Frank O'Cain abstract painter
Frank O’Cain, Study from Cornwall Cliffs 2, undated. Oil on canvas, 40 x 40 in.

IG: What kind of student should we expect to be seeing five years from now?
FO: Five years from now you’re going to see painters that have ideas but need to learn execution. I see evidence of it now. I have these young kids in my watercolor class with incredible ideas who couldn’t draw their way out of a pencil. So I immediately hand them a brush. All of a sudden, they start to develop a place for things. They’re not over-designing them; they’re just doing colors, and their whole being changes. Now, if they stay around the League, if they’re truly interested in developing, they change. They go to Joseph Peller’s class, they go to Gregg Kreutz’s class, they go to Thomas Torak. They go to all these classes and see painting done with real seriousness and real technique, and they begin to stop and think.
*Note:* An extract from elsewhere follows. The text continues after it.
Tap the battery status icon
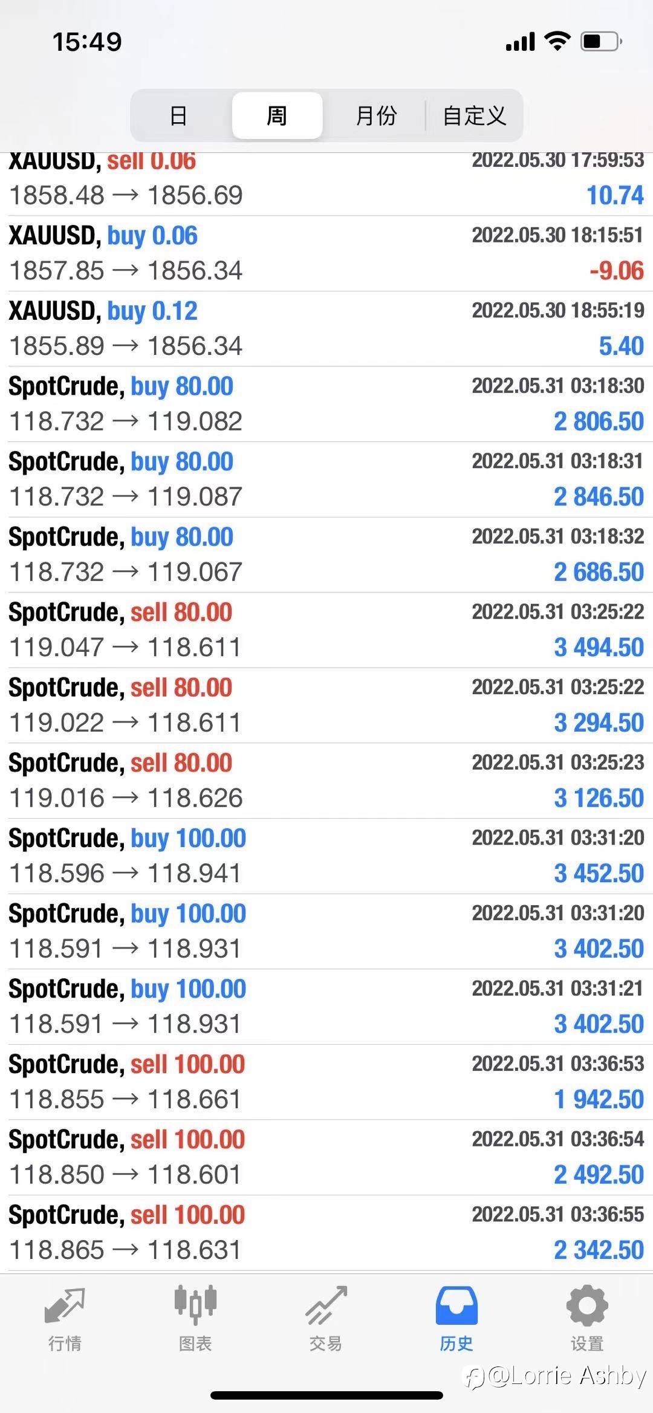This screenshot has height=1413, width=653. [x=601, y=41]
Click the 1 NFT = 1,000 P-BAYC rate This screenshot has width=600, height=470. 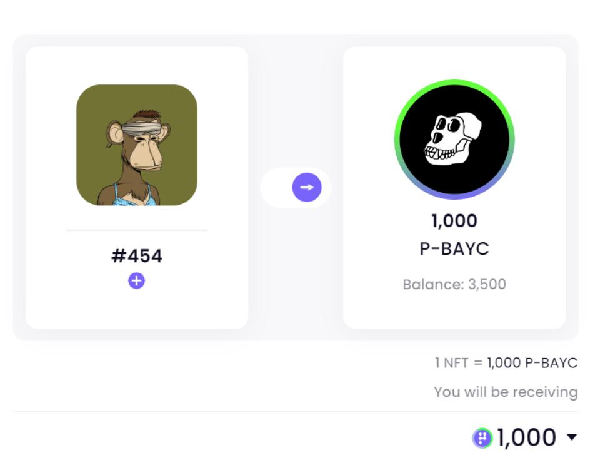pyautogui.click(x=506, y=362)
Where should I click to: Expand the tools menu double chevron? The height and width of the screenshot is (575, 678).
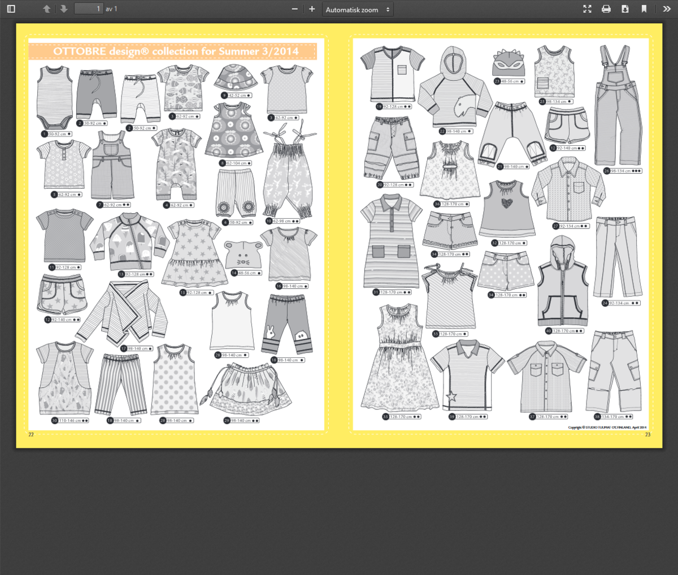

Then, the figures themselves begin to change; the emotion of the figures on the surface begins to change, and they begin to evolve. The essential physical reality of who we are is always going to be the same. As long as we’ve got arms and legs and a mind, we will eventually want to express that outside of a machine. The machine will not make us happy. This necessity for the physical response to things is valuable. That’s why I’m a big supporter of the idea of workshops and history lessons, because that reinforces, re-develops, and re-introduces people to the physical strength of history in art. Those that get to a point where they realize that technology isn’t enough are the ones who will keep the human race nurtured.
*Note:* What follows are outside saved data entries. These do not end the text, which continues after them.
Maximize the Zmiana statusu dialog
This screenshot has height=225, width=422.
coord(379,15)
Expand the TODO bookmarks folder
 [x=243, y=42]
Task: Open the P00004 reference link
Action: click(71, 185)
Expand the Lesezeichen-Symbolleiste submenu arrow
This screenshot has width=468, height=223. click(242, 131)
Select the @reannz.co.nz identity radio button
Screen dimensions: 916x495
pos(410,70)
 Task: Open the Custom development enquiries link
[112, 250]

Frank O'Cain abstract painter
Frank O’Cain, Study from Cornwall Cliffs (Cliffs, Wind), undated. Oil on canvas, 60 x 48 in.

IG: You think art is going to do that?
FO: Well, yeah, art will make you want to physically go, rather than be safe. We have this dilemma: a guy can draw a skeleton on the computer and the computer will correct it. There’s no satisfaction in that. When you make a painting, it’s not just the painting you’re making, it’s your complete mental, physical, and spiritual involvement with that work. That’s why you’re frustrated when it doesn’t work, that’s why you’re happy when it comes anywhere near working, and that’s the reality of the physical rush in painting. It doesn’t matter what you paint, I tell my students. A lot of people are under the illusion I have an abstract class. I don’t. I’m teaching structure. I say, “If you want to abstract, abstract.” And if you watch, the classes swing back and forth. Vaclav Vytlacil was exactly the same way. When you’d go into Vyt’s class, almost everybody was painting figures. All of a sudden, they disappeared and the abstractions came in. And Vyt just shrugged his shoulders and said, “That is the nature of the time.”   


Frank O’Cain is an instructor of painting at the Art Students League. His website is www.frankocain.com. Ira Goldberg is the executive director of the Art Students League of New York.